◆ **Requirement**
Return the data that follows, keeping every word and mark unchanged.

============

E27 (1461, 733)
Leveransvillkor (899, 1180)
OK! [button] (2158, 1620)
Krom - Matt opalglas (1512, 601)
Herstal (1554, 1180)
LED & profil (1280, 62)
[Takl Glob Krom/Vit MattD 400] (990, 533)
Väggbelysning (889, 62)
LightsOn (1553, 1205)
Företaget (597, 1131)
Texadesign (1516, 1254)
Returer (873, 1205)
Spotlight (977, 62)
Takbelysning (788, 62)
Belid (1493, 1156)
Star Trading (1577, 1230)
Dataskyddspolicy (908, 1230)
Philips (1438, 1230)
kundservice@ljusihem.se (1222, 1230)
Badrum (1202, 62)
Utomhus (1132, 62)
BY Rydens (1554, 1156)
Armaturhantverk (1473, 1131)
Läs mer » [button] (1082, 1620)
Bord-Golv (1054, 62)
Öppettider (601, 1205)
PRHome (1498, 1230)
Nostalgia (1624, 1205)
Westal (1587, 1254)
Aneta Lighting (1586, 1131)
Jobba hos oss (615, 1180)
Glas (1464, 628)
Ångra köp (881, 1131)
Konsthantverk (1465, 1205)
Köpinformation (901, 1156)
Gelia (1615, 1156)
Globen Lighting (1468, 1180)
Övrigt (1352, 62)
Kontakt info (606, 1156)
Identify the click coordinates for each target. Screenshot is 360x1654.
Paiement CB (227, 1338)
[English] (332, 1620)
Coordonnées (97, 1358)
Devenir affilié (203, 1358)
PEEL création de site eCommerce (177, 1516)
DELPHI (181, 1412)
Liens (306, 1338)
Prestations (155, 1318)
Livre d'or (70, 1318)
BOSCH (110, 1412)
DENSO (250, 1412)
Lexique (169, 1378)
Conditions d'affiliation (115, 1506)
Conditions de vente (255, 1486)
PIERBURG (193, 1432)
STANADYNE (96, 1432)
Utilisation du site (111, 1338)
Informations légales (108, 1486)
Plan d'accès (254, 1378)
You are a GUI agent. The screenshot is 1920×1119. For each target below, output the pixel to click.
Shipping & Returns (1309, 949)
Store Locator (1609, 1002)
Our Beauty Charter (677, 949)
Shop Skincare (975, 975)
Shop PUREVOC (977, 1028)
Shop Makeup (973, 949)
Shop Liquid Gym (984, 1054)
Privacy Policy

============

◆ **Exercise result**
E27 (1461, 733)
Leveransvillkor (899, 1180)
OK! [button] (2158, 1620)
Krom - Matt opalglas (1512, 601)
Herstal (1554, 1180)
LED & profil (1280, 62)
[Takl Glob Krom/Vit MattD 400] (990, 533)
Väggbelysning (889, 62)
LightsOn (1553, 1205)
Företaget (597, 1131)
Texadesign (1516, 1254)
Returer (873, 1205)
Spotlight (977, 62)
Takbelysning (788, 62)
Belid (1493, 1156)
Star Trading (1577, 1230)
Dataskyddspolicy (908, 1230)
Philips (1438, 1230)
kundservice@ljusihem.se (1222, 1230)
Badrum (1202, 62)
Utomhus (1132, 62)
BY Rydens (1554, 1156)
Armaturhantverk (1473, 1131)
Läs mer » [button] (1082, 1620)
Bord-Golv (1054, 62)
Öppettider (601, 1205)
PRHome (1498, 1230)
Nostalgia (1624, 1205)
Westal (1587, 1254)
Aneta Lighting (1586, 1131)
Jobba hos oss (615, 1180)
Glas (1464, 628)
Ångra köp (881, 1131)
Konsthantverk (1465, 1205)
Köpinformation (901, 1156)
Gelia (1615, 1156)
Globen Lighting (1468, 1180)
Övrigt (1352, 62)
Kontakt info (606, 1156)
Identify the click coordinates for each target. Screenshot is 360x1654.
Paiement CB (227, 1338)
[English] (332, 1620)
Coordonnées (97, 1358)
Devenir affilié (203, 1358)
PEEL création de site eCommerce (177, 1516)
DELPHI (181, 1412)
Liens (306, 1338)
Prestations (155, 1318)
Livre d'or (70, 1318)
BOSCH (110, 1412)
DENSO (250, 1412)
Lexique (169, 1378)
Conditions d'affiliation (115, 1506)
Conditions de vente (255, 1486)
PIERBURG (193, 1432)
STANADYNE (96, 1432)
Utilisation du site (111, 1338)
Informations légales (108, 1486)
Plan d'accès (254, 1378)
You are a GUI agent. The screenshot is 1920×1119. For each target below, output the pixel to click.
Shipping & Returns (1309, 949)
Store Locator (1609, 1002)
Our Beauty Charter (677, 949)
Shop Skincare (975, 975)
Shop PUREVOC (977, 1028)
Shop Makeup (973, 949)
Shop Liquid Gym (984, 1054)
Privacy Policy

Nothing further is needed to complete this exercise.